The Nationals, after unloading Tyler Clippard to the Athletics, lessened the sting of that in a huge way by completing a seven year deal with Max Scherzer to come pitch for them. And before you get all mad at me, read the following very carefully: I am by no means implying that the Mets should have gone out and gotten Max Scherzer. But the Nationals going out and signing a big ticket item at a position that they were already strong at and worrying about the consequences later encapsulates why Mets fans are so frustrated at their team’s lack of movement (besides the ones who think the Mets will magically be an 88 win team because Matt Harvey is coming back). The Nats will probably trade a starter now. It will probably be Jordan Zimmermann but it might be Stephen Strasburg (audible gasp). If they do, they will do so to fill other holes or reload their farm system for the future, so the Nationals win either way. But if they say “screw it” (or “visser” as a nod to their French roots as the Montreal Expos) and keep everybody for one last run at the title … whooooooo boy.

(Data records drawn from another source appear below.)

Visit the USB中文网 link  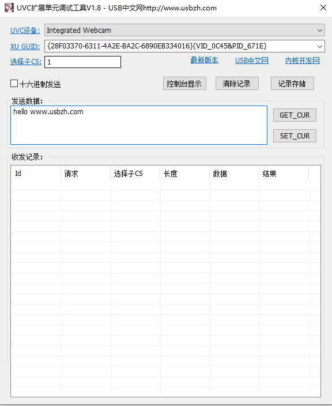[252, 61]
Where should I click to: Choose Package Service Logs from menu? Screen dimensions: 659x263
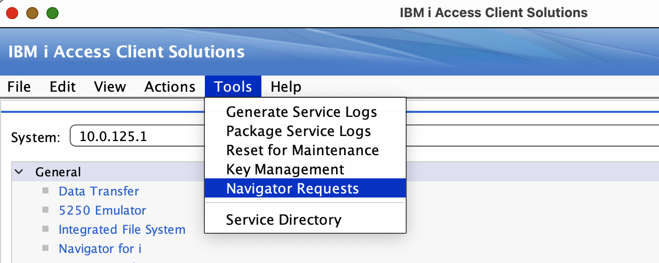pyautogui.click(x=298, y=131)
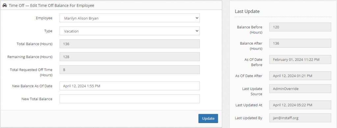The height and width of the screenshot is (128, 337).
Task: Click the Time Off panel title text
Action: coord(52,6)
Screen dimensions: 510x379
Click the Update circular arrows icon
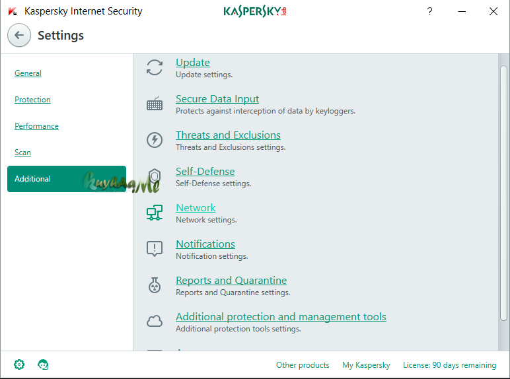155,67
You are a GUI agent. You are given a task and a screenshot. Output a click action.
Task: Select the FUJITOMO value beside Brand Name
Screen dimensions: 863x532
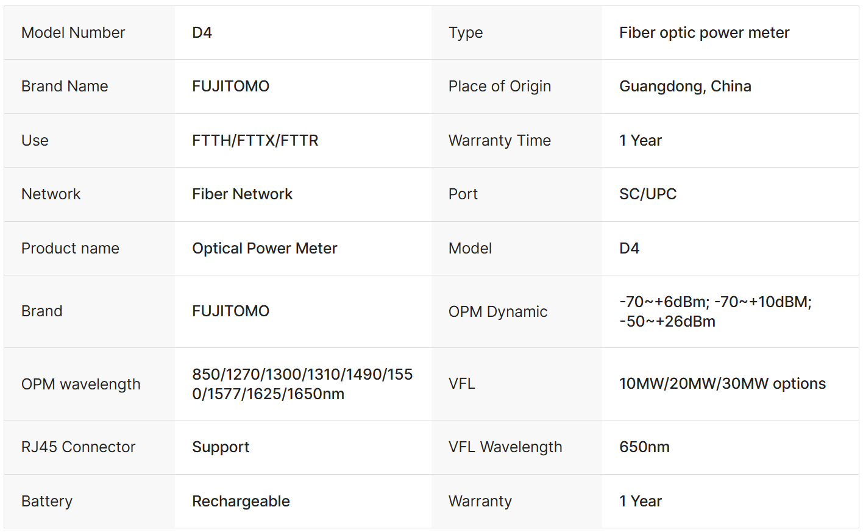pos(230,87)

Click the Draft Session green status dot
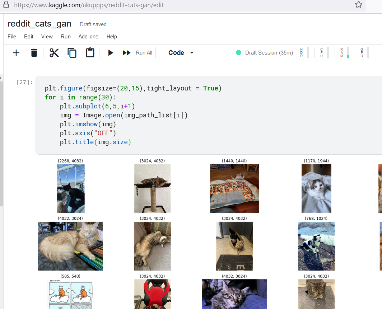pyautogui.click(x=238, y=52)
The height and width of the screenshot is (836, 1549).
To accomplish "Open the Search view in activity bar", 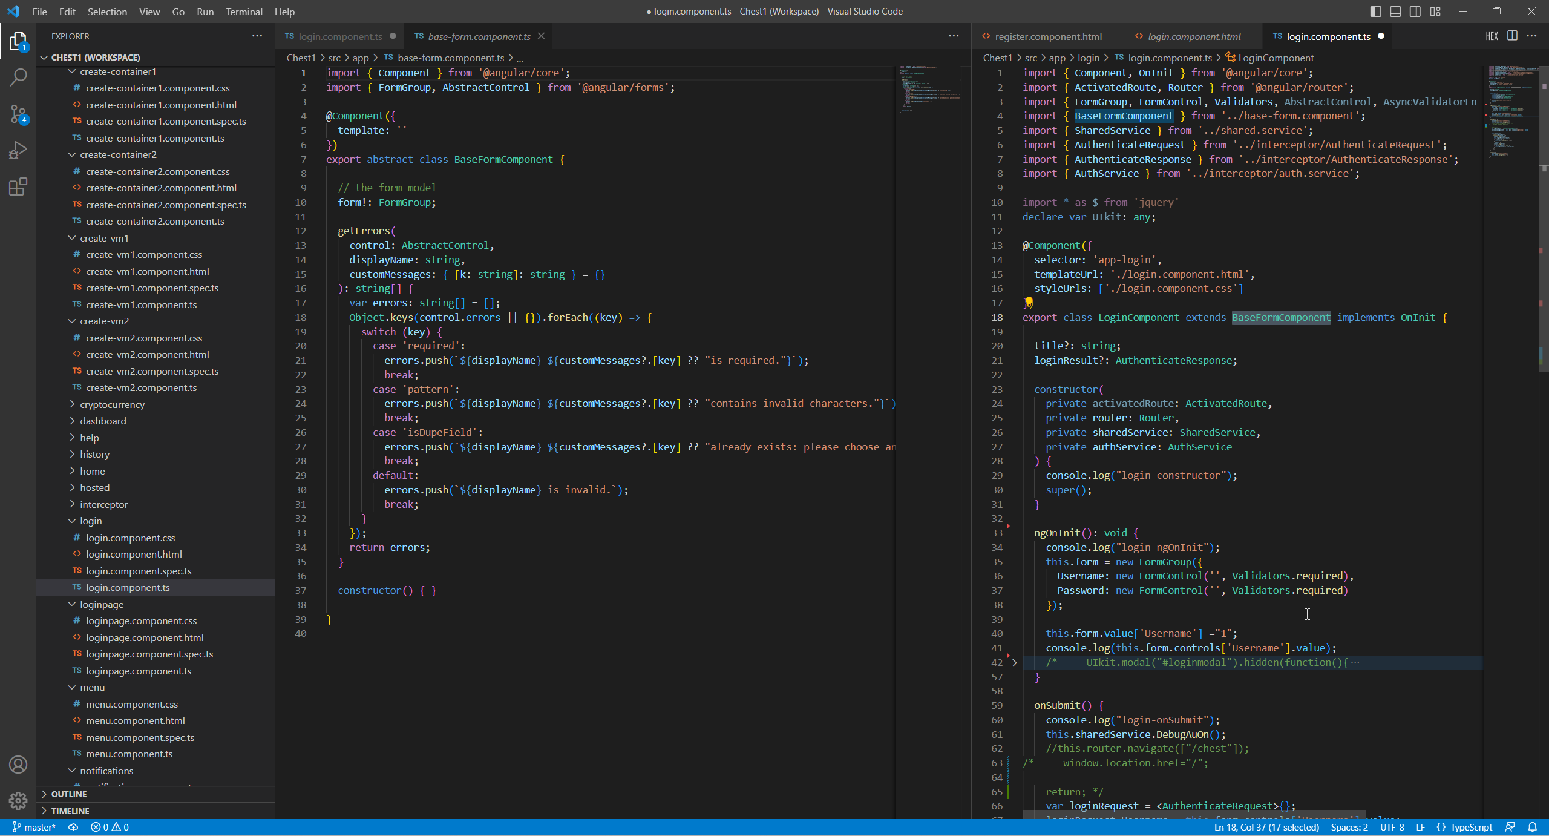I will [18, 77].
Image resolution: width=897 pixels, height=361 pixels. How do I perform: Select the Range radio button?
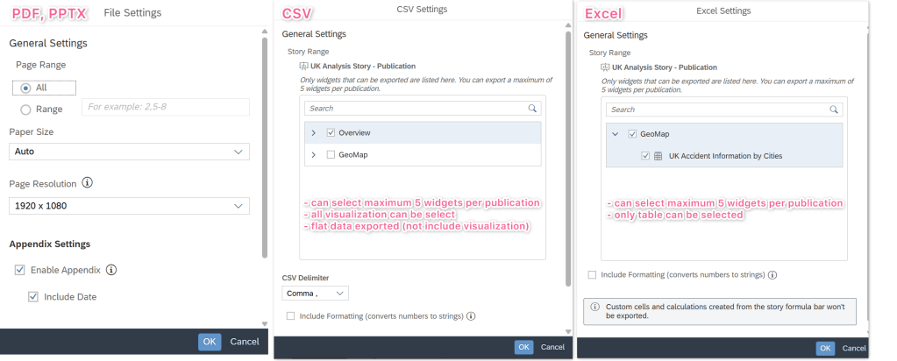[25, 110]
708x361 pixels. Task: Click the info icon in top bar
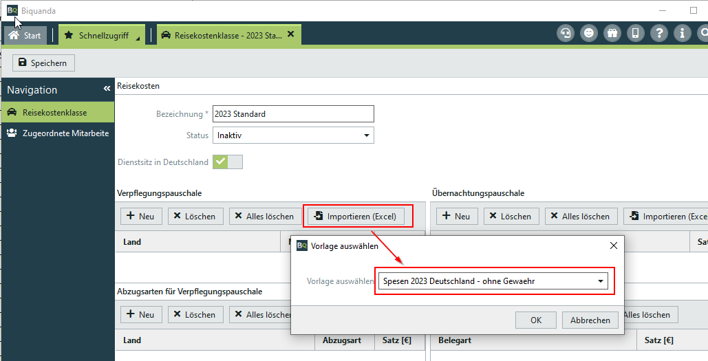pyautogui.click(x=682, y=33)
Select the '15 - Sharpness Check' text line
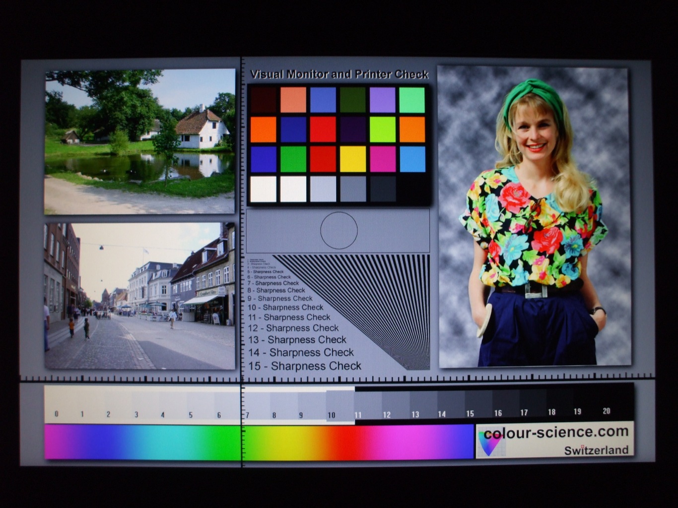Viewport: 678px width, 508px height. coord(305,366)
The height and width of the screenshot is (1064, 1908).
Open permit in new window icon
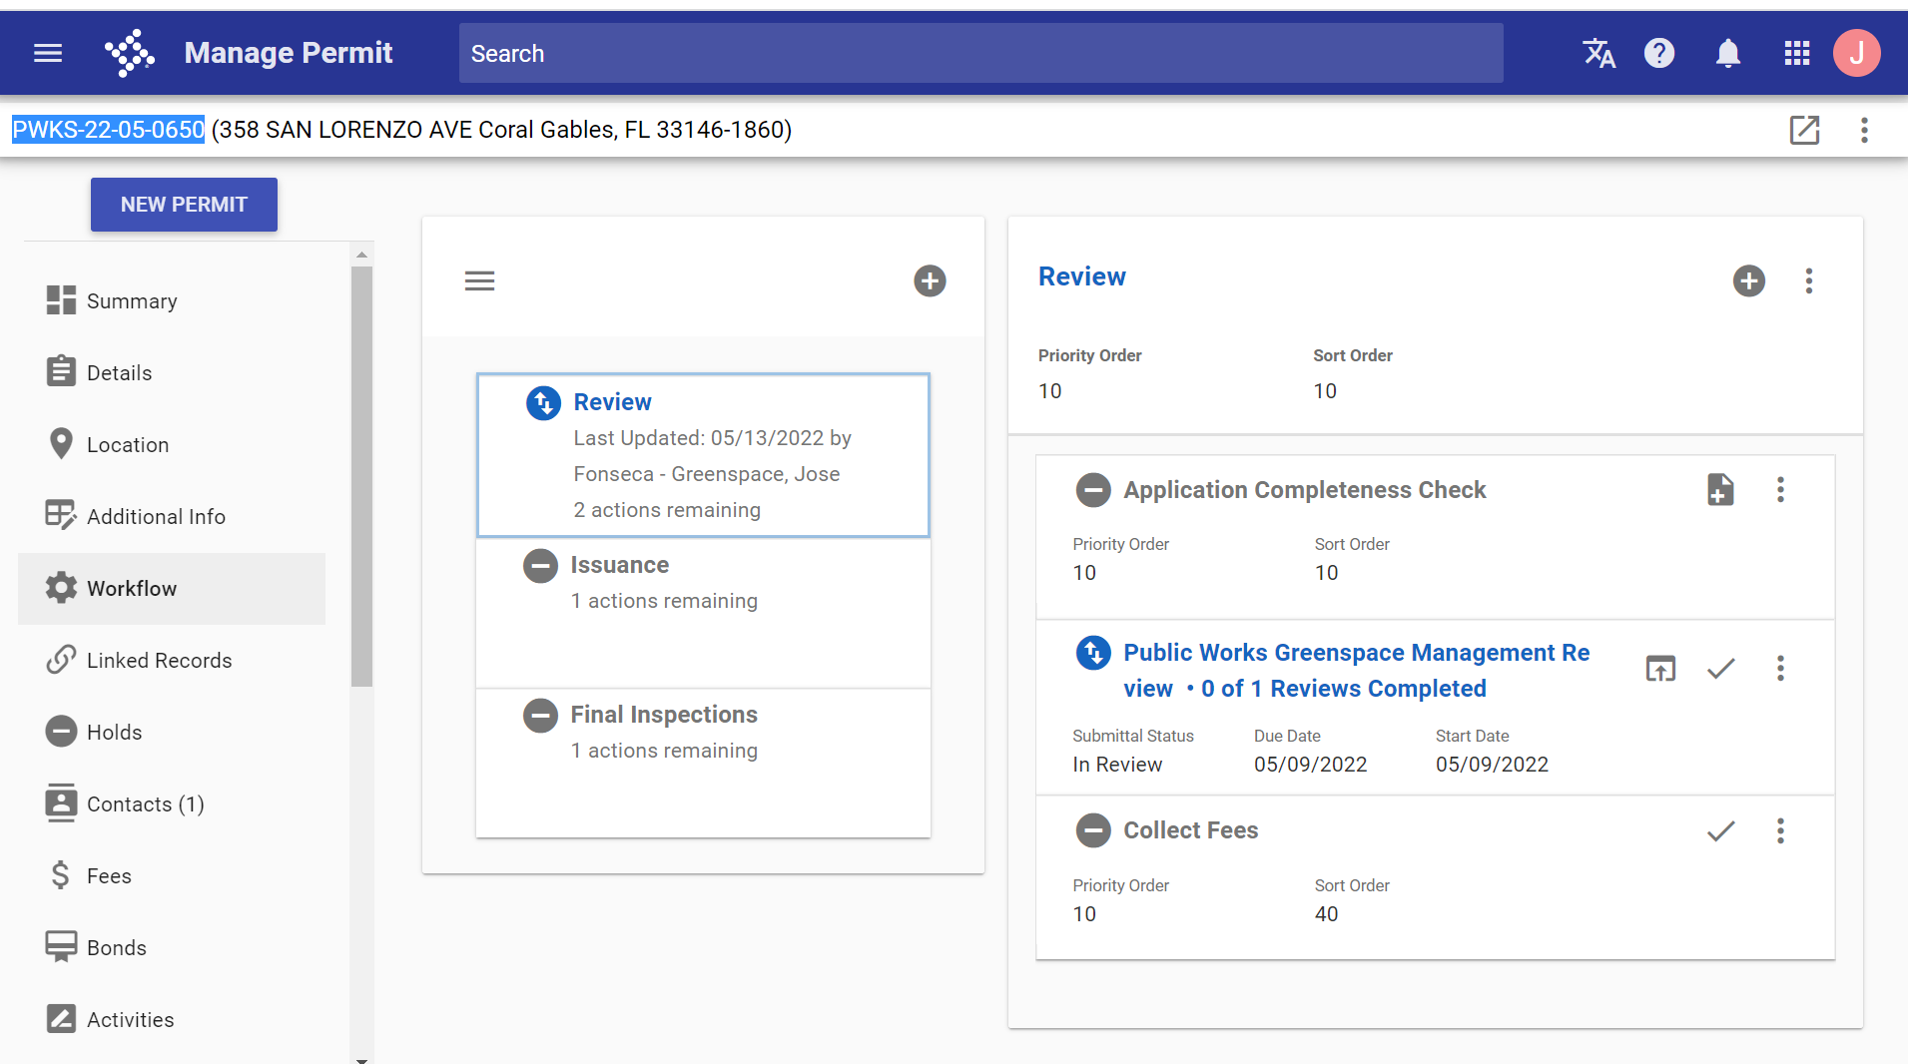tap(1804, 130)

The situations are different. It’s silly to think that the Mets should go all Padres on everybody just because I or anybody else is frustrated … especially if everybody’s first line in trade talks to Sandy Alderson is “Syndergaard”. (We do have other players … rest of league.) But to see the rich get richer while the Mets get an old outfielder and a fifth outfielder and essentially tell the world “we’re good” in November is frustrating. Maybe in some weird way the Nationals signing Scherzer will spawn the argument that is basically “see, it’s pointless to go after the division because the Nationals are going to win it easily now, so let’s just be happy to have improved enough to enter a death struggle for the second wild card.” And that is when I’ll put my head through the wall. Maybe I’ll do that anyway.

And no, I can’t suggest a better option. Not until I get paid enough to come up with one.